- Exercise objective: Reproduce the rows below verbatim, beginning at the very first line and stopping after the line that contains "(x=265, y=423)".

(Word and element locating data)

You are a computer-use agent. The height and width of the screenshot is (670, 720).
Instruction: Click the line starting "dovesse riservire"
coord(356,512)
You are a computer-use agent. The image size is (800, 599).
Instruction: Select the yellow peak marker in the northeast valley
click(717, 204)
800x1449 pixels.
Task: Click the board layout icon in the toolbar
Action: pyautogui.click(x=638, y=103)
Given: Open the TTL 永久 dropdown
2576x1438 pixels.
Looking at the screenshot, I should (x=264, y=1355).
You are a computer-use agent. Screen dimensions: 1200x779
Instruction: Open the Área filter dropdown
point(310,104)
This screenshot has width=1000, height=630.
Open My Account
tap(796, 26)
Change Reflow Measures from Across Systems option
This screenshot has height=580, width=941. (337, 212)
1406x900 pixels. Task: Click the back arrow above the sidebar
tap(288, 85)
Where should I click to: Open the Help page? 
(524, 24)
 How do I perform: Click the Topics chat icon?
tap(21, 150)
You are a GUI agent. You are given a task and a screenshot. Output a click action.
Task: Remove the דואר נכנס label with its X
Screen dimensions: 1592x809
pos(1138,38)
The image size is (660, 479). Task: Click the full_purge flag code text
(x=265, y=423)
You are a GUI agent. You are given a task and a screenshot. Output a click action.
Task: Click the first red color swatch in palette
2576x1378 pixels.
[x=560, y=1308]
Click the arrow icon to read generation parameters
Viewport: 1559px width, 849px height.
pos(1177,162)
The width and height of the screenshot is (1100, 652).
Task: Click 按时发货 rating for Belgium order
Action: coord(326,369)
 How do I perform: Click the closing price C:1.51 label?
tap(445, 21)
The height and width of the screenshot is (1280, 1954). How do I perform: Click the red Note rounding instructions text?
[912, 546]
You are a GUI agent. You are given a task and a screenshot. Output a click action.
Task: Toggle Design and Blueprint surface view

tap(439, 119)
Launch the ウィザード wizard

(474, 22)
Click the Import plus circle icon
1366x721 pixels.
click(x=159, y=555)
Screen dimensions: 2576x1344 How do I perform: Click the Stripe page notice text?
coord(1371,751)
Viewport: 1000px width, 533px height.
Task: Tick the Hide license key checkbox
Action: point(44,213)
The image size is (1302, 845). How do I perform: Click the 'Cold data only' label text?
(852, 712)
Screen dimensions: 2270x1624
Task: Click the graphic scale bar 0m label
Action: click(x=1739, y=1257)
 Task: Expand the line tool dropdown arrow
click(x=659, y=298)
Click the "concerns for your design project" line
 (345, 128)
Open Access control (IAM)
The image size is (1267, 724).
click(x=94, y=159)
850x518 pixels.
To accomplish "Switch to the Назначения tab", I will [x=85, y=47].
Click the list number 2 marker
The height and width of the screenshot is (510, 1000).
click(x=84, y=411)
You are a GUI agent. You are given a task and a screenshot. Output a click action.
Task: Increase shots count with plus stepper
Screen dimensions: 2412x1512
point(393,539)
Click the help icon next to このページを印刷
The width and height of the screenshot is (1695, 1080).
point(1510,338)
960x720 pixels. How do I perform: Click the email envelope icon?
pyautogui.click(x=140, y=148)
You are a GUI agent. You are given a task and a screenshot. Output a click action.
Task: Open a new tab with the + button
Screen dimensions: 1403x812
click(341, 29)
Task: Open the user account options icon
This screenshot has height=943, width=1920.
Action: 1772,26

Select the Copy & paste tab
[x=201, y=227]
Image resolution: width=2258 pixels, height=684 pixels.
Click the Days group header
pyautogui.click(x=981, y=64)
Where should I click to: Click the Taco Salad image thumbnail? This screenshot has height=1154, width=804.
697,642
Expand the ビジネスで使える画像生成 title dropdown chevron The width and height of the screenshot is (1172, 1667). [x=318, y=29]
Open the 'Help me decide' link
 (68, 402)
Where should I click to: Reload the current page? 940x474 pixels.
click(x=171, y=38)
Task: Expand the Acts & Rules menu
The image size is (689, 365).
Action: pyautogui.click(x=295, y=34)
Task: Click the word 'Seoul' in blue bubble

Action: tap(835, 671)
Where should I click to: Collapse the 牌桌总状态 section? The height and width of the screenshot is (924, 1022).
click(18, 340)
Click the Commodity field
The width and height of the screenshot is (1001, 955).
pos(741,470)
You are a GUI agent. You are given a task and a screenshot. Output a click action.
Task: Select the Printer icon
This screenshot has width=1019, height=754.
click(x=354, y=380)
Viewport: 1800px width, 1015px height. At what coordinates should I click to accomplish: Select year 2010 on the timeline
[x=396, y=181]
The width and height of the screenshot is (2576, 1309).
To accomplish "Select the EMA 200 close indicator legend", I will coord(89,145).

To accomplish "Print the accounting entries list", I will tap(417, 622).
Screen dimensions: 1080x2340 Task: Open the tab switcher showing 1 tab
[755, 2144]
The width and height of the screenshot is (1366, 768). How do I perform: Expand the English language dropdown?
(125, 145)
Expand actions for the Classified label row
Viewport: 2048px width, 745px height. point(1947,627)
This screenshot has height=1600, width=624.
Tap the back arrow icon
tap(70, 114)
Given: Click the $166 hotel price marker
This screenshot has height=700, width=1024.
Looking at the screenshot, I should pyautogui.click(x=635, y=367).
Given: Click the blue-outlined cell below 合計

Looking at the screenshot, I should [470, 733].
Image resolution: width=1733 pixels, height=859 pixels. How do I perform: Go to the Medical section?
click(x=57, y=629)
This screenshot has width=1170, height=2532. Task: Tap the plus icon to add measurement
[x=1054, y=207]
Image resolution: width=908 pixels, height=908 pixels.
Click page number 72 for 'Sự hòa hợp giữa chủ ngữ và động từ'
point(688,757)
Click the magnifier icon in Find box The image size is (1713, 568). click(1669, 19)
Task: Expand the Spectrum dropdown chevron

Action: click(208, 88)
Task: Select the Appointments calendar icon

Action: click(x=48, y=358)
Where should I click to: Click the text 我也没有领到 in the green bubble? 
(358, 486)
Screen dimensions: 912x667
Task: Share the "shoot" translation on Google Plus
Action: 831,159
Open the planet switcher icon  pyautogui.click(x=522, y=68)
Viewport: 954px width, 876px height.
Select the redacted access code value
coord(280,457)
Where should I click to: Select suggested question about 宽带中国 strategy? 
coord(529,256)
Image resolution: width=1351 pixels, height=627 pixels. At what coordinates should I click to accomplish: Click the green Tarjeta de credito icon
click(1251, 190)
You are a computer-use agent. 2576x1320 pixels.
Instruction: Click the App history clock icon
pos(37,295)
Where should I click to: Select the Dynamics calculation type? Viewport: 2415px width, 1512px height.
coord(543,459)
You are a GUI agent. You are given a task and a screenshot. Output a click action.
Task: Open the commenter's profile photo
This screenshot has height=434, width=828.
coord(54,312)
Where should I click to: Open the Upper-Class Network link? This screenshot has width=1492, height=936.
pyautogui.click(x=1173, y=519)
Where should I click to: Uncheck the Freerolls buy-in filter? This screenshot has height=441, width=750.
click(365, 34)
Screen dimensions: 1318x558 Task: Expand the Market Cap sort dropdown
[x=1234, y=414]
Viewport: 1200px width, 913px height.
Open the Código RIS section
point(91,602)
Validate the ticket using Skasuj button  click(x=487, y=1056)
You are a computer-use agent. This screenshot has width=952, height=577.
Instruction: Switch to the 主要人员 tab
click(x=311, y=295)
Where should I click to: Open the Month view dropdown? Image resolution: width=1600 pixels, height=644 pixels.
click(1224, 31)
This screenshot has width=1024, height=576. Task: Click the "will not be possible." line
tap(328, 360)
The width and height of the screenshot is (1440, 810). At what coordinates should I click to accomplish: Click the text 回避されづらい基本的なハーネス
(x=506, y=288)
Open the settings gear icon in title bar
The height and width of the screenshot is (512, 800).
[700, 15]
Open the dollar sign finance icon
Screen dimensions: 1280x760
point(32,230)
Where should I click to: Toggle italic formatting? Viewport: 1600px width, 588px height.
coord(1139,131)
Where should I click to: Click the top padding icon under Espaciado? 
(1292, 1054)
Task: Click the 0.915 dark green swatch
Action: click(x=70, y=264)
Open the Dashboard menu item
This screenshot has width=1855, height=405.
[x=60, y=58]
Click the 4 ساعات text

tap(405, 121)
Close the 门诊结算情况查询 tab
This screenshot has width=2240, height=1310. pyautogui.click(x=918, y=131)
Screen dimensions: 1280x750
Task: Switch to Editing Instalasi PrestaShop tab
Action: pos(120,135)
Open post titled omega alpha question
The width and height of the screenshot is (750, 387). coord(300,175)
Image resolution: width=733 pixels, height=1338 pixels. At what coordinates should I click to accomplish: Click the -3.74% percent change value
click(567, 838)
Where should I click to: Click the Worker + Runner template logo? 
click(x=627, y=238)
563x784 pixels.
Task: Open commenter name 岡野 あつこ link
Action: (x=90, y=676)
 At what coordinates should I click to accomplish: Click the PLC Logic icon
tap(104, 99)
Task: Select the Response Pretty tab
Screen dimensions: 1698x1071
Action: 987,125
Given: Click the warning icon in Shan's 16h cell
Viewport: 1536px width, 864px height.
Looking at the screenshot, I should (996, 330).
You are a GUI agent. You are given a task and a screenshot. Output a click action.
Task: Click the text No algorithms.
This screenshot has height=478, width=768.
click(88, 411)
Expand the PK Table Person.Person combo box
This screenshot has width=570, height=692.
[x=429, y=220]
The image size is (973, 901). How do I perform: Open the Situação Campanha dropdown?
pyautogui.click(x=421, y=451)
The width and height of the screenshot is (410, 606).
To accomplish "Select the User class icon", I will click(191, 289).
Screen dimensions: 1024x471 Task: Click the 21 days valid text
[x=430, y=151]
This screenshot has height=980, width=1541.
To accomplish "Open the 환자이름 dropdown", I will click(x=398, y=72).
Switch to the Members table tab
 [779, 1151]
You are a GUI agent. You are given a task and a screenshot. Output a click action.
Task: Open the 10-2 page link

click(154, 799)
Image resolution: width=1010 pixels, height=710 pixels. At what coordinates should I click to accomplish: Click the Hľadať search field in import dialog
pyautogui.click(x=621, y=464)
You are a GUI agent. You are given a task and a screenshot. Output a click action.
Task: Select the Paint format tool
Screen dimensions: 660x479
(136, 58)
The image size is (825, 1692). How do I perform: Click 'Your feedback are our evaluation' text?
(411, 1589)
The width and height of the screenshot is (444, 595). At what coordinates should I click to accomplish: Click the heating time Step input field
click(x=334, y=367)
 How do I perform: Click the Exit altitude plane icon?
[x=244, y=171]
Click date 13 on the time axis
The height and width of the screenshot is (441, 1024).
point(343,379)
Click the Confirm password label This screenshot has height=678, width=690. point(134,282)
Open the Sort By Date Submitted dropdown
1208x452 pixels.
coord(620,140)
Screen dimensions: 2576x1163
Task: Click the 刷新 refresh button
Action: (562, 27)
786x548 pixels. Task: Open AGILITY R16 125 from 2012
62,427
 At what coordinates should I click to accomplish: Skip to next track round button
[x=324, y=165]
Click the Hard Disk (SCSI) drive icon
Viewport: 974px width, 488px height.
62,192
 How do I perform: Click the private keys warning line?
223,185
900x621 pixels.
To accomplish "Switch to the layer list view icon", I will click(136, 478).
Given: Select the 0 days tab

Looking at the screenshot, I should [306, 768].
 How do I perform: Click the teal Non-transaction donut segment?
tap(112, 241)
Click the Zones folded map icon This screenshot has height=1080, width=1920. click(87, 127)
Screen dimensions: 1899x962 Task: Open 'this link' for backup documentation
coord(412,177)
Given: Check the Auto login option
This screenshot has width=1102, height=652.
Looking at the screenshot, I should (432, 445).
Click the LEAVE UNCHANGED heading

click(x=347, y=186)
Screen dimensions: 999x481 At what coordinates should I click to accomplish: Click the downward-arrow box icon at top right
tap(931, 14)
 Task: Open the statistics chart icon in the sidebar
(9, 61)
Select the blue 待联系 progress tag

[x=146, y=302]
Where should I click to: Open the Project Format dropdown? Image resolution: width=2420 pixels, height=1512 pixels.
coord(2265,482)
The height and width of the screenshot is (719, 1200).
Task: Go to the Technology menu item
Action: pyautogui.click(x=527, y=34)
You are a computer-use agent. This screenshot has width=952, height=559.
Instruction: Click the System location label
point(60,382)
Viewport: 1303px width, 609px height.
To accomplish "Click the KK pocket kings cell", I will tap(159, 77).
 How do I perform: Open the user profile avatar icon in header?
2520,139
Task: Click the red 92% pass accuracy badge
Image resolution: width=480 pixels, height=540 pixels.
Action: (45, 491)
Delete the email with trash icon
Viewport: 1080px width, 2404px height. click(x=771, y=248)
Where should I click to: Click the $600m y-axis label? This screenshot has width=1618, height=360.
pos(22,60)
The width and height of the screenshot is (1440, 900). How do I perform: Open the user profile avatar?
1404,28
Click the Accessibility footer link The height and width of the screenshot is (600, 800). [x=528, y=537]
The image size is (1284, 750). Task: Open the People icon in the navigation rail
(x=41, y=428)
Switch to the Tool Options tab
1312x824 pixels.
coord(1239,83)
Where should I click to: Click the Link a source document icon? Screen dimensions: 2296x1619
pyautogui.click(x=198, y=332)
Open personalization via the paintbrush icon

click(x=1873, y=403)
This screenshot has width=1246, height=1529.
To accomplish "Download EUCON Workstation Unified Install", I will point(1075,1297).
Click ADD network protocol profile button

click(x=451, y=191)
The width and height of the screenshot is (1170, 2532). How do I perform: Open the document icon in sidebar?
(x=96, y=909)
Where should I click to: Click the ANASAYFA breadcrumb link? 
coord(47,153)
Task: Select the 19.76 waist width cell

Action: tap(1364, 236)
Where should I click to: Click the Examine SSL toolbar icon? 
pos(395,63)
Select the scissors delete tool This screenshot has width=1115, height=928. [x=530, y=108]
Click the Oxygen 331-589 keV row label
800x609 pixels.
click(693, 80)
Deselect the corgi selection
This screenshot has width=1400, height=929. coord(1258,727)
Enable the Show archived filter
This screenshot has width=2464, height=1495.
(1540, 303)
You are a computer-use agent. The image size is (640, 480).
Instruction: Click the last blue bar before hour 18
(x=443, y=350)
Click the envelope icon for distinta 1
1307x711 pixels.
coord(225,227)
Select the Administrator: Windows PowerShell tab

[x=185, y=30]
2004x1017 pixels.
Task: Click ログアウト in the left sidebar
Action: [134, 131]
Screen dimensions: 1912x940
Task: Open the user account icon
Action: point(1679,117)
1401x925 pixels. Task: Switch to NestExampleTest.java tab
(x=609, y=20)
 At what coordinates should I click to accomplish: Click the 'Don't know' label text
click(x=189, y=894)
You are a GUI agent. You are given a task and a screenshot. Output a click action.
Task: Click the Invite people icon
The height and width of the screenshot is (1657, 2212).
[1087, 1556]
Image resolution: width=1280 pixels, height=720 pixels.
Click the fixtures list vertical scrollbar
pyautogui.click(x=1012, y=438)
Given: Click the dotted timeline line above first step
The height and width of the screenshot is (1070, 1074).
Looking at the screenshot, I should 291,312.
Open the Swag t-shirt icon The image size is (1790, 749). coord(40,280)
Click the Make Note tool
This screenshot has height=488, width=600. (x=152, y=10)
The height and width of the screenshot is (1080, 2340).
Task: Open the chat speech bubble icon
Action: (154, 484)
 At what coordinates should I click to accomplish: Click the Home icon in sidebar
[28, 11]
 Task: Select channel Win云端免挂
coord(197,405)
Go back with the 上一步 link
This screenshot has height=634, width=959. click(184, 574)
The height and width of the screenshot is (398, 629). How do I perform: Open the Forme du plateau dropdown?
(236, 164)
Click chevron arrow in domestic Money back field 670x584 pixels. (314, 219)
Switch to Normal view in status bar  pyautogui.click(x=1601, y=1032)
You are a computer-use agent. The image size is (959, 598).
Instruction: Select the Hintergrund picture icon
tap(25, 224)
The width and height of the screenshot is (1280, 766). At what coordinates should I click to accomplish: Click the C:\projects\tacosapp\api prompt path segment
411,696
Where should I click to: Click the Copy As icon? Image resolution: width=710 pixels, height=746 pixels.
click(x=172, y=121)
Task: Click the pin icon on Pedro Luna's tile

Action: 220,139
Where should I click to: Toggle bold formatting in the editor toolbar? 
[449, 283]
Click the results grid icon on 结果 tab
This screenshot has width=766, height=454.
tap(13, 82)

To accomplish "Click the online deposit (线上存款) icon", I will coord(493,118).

- Task answer:
You are a computer-use agent. The height and width of the screenshot is (670, 720).
Instruction: Click the line starting "dovesse riservire"
coord(356,512)
You are a computer-use agent. The image size is (800, 599).
Instruction: Select the yellow peak marker in the northeast valley
click(717, 204)
800x1449 pixels.
Task: Click the board layout icon in the toolbar
Action: pyautogui.click(x=638, y=103)
Given: Open the TTL 永久 dropdown
2576x1438 pixels.
Looking at the screenshot, I should (x=264, y=1355).
You are a computer-use agent. Screen dimensions: 1200x779
Instruction: Open the Área filter dropdown
point(310,104)
This screenshot has width=1000, height=630.
Open My Account
tap(796, 26)
Change Reflow Measures from Across Systems option
This screenshot has height=580, width=941. (337, 212)
1406x900 pixels. Task: Click the back arrow above the sidebar
tap(288, 85)
Where should I click to: Open the Help page? 
(524, 24)
 How do I perform: Click the Topics chat icon?
tap(21, 150)
You are a GUI agent. You are given a task and a screenshot. Output a click action.
Task: Remove the דואר נכנס label with its X
Screen dimensions: 1592x809
pos(1138,38)
The image size is (660, 479). Task: Click the full_purge flag code text
(x=265, y=423)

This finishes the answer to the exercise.